Sweet Pumpkin Curry
Lets be honest, winter in Queensland ain't all that bad - its actually pretty mild most of the time. But lately the nights have been cold! Today I'm sharing one of my go-to winter meals. Its super quick, super easy and full of flavour. This curry also makes a good base if you need to clean out your fridge – I’ll often add cauliflower, broccoli, kale, capsicum or anything else I need to use up, and it still tastes just as good. This curry tastes even better the day after its made, so let those flavours infuse if you can! This recipe makes two large servings - you could easily stretch it to three.
- 1 can chickpeas (rinsed well and drained)

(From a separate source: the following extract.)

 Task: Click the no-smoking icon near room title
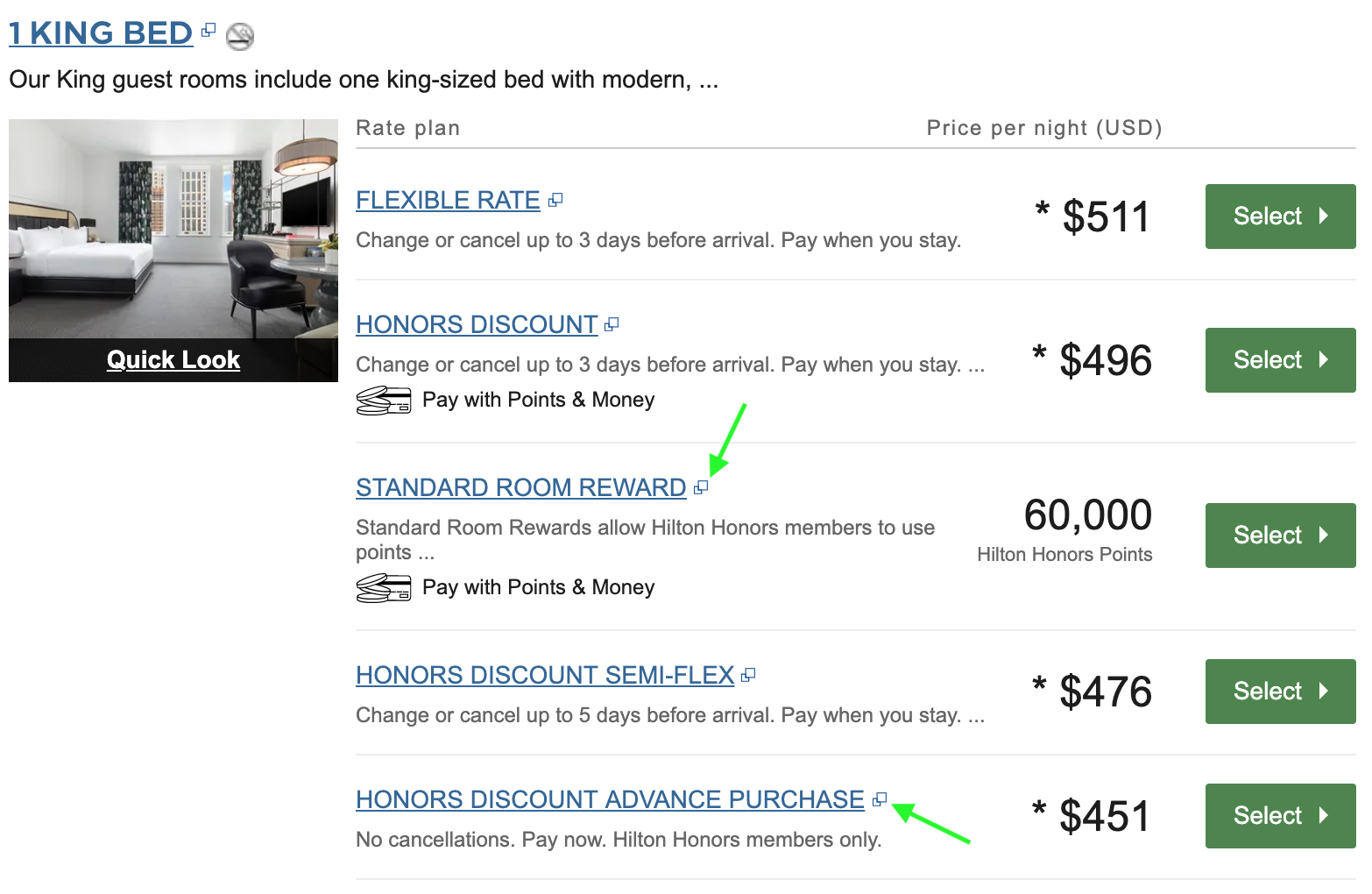[239, 36]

- 200 g kent pumpkin, roughly cubed
- 1 carrot, grated
- 1 zucchini, grated
- 1 can 100% chopped tomato OR 4 fresh tomatoes, diced
- 50 g sultanas
- 2 cups spinach
- 1 tsp garam masala
- 1 tsp ground ginger
- 1 tsp ground cumin
- 1 tsp turmeric
- 1 tsp maple syrup (optional)
- 1/2 cup reduced salt vegetable stock
1. Add spices and a little stock to pot and combine over low heat
2. Add carrot, zucchini and pumpkin to pot and stir until well mixed
3. Add can of tomato, stock, sultanas and chickpeas to pot. Cover and simmer for 7-10 minutes (or until vegetables are soft), stirring occasionally
4. Add maple syrup if using and stir through the baby spinach just a few minutes before taking pot off heat
5. Serve with quinoa, brown rice or your favourite whole grain of choice
6. Most importantly - eat and enjoy.
PRO TIP: If possible store in fridge overnight to let flavours infuse
Packing a powerful fibre punch, this curry provides 15 g of fibre per serve - thats half your recommended daily intake in one meal. So this recipe will make your tastebuds and your tummy happy!